Passing events form dll to c#

M

Maarten

Hi,

My C# program calls, trough some sort of wrapper, DLL functions of a text to
speech engine. This (dll)wrapper also provides information about the state of
the engine (start event, word event, stop event).
Is it possible to route these events directly to my program, so I do not
have to poll them frequently? The wrapper code can be modified without any
problem

Thanks in advance.
 
M

Mansi Shah

Hi,

I think you have to manually convert the dll classes to your site's
app_code directory, from where you can access them and modify them..

Hope this helps..

Regards,
Mansi Shah
 
P

Peter Duniho

Maarten said:
Hi,

My C# program calls, trough some sort of wrapper, DLL functions of a text to
speech engine.

I assume the TTS DLL is unmanaged code?
This (dll)wrapper also provides information about the state of
the engine (start event, word event, stop event).
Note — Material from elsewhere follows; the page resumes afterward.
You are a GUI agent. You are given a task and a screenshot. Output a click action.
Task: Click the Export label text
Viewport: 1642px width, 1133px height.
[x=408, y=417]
What, exactly, is the TTS DLL's API for the "start event, word event,
stop event"?
Is it possible to route these events directly to my program, so I do not
have to poll them frequently? The wrapper code can be modified without any
problem

If the "events" as known by your DLL do in fact have some kind of
interrupt- or signal-style data flow, then sure...you can present those
to your managed code as a C# event.

For more specific information, you need to ask a more specific question.
Include specific details about the API of the TTS DLL that you're
wrapping, for example.

Pete
 
M

Matt Houser

You can pass a function delegate from your c# code to your DLL. Then the
DLL can call the delegate as if it were a normal function pointer. This
lets the DLL callback to the C# portion.
 
P

Peter Duniho

Maarten said:
Hi,

My C# program calls, trough some sort of wrapper, DLL functions of a text to
speech engine. [...]

Oh, and one other things: I suppose there's probably some reason you
specifically want to use this particular TTS DLL. But just in case you
weren't aware, .NET has TTS support, via the System.Speech.Synthesis
namespace classes.

So, if you wind up having too much difficulty connecting this unmanaged
DLL to your .NET code, you might try using the .NET API instead.